There was some comfort in his remarks as I ruefully went over the events that led to this most recent disaster. It was an unpleasant and cringeworthy experience for me, but if the point of a painting holiday is instruction, then why not acknowledge and accept that one's students can learn just as much from your bad art as your good?

This is a worthwhile idea, but only if we can bear to face up to our mistakes and without any unnecessary breast-beating, dwell on them a little, learn from them and move on.

In one of my local classes, at a quarter to four every thursday afternoon, I would hear the sound of tearing. The perpetrator was Patricia, for whom part of the packing-up procedure was the ripping up of whatever she'd spent the last one and three quarter hours painting. She never liked what she produced and didn't see the point in taking it home, so into the waste bin it would go, in a dozen tiny pieces. She looked blissful while she was doing it, too.

I was never able to convince Patricia that she should hold on to these 'ghastly' creations of hers and attempt to glean something of their merits as well as their de-merits. In this way, she might have learned what she needed to do in order to produce work that pleased her. But no, no work of art could be more pleasing to her than the sound of tearing. In the end, with nothing to show for all the days she spent labouring at her watercolours but a full waste bin, she gave up.

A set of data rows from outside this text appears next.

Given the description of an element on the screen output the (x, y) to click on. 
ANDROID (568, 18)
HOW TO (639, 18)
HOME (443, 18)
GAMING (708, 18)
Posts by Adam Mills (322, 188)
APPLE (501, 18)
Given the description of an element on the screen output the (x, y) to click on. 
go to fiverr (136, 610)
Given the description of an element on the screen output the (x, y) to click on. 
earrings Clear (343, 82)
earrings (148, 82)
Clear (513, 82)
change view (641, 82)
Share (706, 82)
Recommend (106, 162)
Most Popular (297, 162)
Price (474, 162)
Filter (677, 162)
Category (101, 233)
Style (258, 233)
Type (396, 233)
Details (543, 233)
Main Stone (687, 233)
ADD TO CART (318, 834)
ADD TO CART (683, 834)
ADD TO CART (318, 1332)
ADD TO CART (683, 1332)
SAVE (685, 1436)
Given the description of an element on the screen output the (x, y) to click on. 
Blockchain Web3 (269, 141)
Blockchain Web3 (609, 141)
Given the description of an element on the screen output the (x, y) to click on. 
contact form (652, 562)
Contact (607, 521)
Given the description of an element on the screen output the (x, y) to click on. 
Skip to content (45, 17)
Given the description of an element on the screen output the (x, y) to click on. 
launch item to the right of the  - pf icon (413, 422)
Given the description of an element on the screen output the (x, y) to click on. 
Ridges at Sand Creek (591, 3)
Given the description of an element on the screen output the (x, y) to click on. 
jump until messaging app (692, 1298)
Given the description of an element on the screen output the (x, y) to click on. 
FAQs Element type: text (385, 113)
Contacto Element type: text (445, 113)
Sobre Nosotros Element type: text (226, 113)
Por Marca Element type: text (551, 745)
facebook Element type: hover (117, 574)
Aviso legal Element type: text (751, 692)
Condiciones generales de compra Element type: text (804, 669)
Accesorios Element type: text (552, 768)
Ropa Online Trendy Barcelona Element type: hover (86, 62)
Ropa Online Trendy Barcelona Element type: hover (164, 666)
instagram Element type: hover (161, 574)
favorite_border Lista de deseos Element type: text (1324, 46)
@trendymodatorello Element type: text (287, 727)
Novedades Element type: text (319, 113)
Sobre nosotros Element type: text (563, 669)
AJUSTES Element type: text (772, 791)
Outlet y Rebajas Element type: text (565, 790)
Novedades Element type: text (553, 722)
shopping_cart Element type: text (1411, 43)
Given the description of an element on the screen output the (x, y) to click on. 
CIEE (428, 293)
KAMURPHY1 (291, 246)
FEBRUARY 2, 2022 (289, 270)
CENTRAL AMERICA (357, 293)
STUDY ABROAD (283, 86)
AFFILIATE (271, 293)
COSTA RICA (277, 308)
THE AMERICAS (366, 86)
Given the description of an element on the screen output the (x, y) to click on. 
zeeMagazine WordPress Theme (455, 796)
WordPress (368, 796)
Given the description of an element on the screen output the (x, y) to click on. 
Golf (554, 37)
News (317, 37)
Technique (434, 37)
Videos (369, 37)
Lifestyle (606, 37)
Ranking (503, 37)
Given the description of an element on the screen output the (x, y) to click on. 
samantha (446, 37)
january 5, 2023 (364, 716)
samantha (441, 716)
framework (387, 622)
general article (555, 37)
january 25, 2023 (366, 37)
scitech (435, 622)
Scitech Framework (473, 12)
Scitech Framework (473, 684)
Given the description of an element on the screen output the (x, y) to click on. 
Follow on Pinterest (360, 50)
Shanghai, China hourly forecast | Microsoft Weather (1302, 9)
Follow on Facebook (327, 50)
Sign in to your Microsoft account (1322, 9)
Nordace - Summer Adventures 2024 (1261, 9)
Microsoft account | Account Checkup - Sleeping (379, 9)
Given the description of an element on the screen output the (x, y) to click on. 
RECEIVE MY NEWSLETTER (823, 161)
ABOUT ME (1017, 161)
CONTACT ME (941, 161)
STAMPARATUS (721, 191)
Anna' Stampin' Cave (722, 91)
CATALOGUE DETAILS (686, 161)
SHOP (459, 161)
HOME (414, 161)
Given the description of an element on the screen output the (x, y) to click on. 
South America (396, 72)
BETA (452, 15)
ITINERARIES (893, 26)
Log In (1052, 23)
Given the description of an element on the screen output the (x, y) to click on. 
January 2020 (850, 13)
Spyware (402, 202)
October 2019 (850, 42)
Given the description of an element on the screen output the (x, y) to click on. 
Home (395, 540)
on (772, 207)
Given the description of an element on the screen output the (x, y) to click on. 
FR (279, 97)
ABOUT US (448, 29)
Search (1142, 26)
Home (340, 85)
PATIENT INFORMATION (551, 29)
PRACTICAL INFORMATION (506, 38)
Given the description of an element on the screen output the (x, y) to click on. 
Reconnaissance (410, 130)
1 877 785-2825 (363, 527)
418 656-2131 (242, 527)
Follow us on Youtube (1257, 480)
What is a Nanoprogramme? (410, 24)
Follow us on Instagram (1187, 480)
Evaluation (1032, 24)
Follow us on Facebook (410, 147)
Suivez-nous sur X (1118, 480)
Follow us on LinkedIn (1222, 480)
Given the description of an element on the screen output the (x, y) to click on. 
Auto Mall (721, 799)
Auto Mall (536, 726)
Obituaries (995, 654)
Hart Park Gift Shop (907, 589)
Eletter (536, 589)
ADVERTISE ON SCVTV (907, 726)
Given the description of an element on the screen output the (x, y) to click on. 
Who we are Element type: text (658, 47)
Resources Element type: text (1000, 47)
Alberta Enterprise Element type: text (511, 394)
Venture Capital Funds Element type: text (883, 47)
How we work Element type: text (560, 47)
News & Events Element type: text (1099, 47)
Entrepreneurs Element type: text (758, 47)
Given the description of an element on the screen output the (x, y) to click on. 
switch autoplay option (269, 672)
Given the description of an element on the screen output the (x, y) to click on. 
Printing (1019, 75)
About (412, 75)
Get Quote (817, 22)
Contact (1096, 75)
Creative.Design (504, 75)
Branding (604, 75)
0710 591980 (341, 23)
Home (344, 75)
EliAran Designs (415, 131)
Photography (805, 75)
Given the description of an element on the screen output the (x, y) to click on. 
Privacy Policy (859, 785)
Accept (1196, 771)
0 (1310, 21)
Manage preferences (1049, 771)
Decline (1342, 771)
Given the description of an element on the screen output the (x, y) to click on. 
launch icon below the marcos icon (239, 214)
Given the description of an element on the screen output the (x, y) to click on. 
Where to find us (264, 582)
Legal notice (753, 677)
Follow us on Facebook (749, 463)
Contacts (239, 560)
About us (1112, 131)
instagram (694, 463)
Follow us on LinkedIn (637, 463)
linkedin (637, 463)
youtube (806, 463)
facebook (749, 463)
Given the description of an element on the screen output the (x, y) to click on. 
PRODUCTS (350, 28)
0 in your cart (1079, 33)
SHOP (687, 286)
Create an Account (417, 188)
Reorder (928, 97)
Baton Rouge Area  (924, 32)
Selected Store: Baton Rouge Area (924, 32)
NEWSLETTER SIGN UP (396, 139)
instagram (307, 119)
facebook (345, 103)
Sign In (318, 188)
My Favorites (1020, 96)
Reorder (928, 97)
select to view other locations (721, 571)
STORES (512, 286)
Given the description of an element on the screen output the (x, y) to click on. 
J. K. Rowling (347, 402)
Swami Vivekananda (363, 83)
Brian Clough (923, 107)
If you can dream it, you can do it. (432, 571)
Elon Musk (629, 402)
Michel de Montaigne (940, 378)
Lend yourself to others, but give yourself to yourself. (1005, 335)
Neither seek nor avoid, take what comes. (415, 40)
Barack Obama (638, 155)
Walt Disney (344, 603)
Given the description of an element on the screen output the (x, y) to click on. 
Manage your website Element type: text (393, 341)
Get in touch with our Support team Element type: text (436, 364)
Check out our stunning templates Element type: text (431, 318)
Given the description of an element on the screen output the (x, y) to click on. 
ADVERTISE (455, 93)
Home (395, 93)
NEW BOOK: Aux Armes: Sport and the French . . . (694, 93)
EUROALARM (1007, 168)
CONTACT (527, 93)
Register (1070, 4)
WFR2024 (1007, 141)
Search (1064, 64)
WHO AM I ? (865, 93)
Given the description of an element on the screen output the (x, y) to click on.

So what are the particular merits and de-merits of my own watercolour disaster?

Well, now that I look at it with a degree more objectivity than I possessed after three glasses of vermentino, I can see that it might have worked. At the time, however, it wasn't the picture that I wanted to paint.

But what did I want to paint?

That it seems, is the crux of the matter. I don't think I really knew. Apart from the fact that I wanted it to be terribly impressive, the rest is a little vague. I just started flinging paint around and hoping for the best. It works sometimes, but not necessarily in front of a dozen people on a hot hillside. On that particular day, I did not get lucky and I couldn't see any potential in the marks I was making. There were no serendipitous insights and then I committed the greatest of all cardinal sins: I got bored.

The purpose of painting is not to show that you are good at it, rather it is to engage with your subject on an intimate level and communicate that engagement.

“In painting," said Matthew Smith, "the gravest immorality is to try to finish what isn’t well begun. But a picture that is well begun may be left off at any point.”


Salient words, but dipping your paint brush in bile green doesn't help either.